For the moment, though, the new Delta has taken off at full throttle, wasting little time integrating certain key fees and charges as it combines $35 billion in revenues, 75,000 employees and 770 jets.

The big question now is what will happen with capacity and overall ticket pricing, especially in light of declining demand. In Q2, the Transportation Department recorded the highest average base ticket price of this decade.

Most analysts say that Delta and Northwest, like their competitors, have already cut capacity through the bone to the marrow. More trimming, they said, was not only unlikely but unnecessary. Airline executives across the industry agreed, saying they thought they had the right fleet sizes and deployments to match demand, even with the economic slowdown.

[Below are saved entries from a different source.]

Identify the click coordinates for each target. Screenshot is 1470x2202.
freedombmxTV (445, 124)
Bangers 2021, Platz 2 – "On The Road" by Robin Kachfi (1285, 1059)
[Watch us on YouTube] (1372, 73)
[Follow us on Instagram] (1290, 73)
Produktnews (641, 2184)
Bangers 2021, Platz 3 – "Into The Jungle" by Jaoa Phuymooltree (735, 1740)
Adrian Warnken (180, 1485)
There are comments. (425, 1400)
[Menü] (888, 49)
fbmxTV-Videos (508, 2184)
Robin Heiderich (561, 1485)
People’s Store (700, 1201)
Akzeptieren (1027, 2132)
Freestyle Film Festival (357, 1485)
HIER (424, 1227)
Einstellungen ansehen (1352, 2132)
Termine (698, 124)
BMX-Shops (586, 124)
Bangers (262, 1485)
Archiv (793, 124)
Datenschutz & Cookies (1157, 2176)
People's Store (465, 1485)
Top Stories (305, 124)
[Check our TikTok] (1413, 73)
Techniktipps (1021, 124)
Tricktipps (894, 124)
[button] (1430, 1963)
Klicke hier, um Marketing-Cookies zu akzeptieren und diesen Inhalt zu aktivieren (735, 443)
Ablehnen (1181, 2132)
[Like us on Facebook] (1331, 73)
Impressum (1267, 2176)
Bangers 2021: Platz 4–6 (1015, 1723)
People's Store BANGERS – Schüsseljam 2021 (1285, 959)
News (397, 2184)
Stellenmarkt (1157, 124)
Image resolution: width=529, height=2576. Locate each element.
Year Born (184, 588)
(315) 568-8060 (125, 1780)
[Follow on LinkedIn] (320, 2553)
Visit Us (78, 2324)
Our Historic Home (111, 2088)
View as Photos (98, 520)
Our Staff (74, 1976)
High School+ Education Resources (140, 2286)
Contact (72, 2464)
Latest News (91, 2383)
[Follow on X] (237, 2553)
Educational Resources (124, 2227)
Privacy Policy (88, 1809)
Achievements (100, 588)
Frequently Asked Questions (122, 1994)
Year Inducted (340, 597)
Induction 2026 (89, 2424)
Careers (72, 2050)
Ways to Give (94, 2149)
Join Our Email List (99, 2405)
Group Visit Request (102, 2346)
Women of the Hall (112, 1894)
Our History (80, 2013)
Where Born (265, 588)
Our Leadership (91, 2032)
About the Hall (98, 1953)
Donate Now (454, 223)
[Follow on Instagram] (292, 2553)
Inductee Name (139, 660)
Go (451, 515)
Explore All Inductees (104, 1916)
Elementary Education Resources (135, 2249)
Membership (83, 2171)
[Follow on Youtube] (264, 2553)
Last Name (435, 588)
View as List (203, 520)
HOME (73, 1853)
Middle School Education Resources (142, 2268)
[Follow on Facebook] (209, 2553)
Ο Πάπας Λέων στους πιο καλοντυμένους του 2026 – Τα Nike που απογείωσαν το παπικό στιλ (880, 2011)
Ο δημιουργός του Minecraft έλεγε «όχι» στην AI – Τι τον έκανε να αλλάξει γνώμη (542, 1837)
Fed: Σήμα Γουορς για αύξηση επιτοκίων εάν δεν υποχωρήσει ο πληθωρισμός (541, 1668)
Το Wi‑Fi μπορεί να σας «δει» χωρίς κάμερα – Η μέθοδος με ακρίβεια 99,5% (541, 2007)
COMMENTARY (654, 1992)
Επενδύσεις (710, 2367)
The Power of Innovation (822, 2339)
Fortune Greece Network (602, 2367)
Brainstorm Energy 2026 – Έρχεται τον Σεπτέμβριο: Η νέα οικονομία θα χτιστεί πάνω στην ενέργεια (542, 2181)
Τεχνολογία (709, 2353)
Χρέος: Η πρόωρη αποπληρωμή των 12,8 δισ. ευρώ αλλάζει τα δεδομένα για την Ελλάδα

Aviation analyst Robert Mann said that instead of further capacity cuts, airlines would likely start to reconfigure their aircraft on certain international flights because of a drop in first-class passengers and a greater need for business class. "You'll see an evolution to more productive work space," he predicted.

Those predictions, along with Delta's anticipation of $2 billion in savings over time as a result of the merger, are based on a belief that passengers, especially business travelers, will return to the air as the global economy stabilizes.

But Kevin Mitchell, chairman of the Business Travel Coalition, predicted that airlines would not see the kind of business travelers for whom they're planning, and thus the new Delta would come up short. "They're not going to get the kind of revenue they hope to get," Mitchell said.

That's when airfares will likely go up, he added.

But Bastian and other analysts are hoping for a bounce on the international market.

LECG's Lee said that perhaps the most important aspect of the merger was the international brand the new Delta will enjoy.

Now, competitors have to seek to develop or solidify partnerships, analysts said. The idea of a merged Delta-Northwest helped drive Oneworld carriers American and British Airways to seek closer alliance ties, Mann said.

And more of the same is on the horizon, not only in response to the new Delta but also in reaction to the new economic disorder.

At the World Air Transport Forum in Paris (coincidentally just after the Delta-Northwest approval), CEOs of European airlines said they anticipated having to cut more costs, merge or go out of business.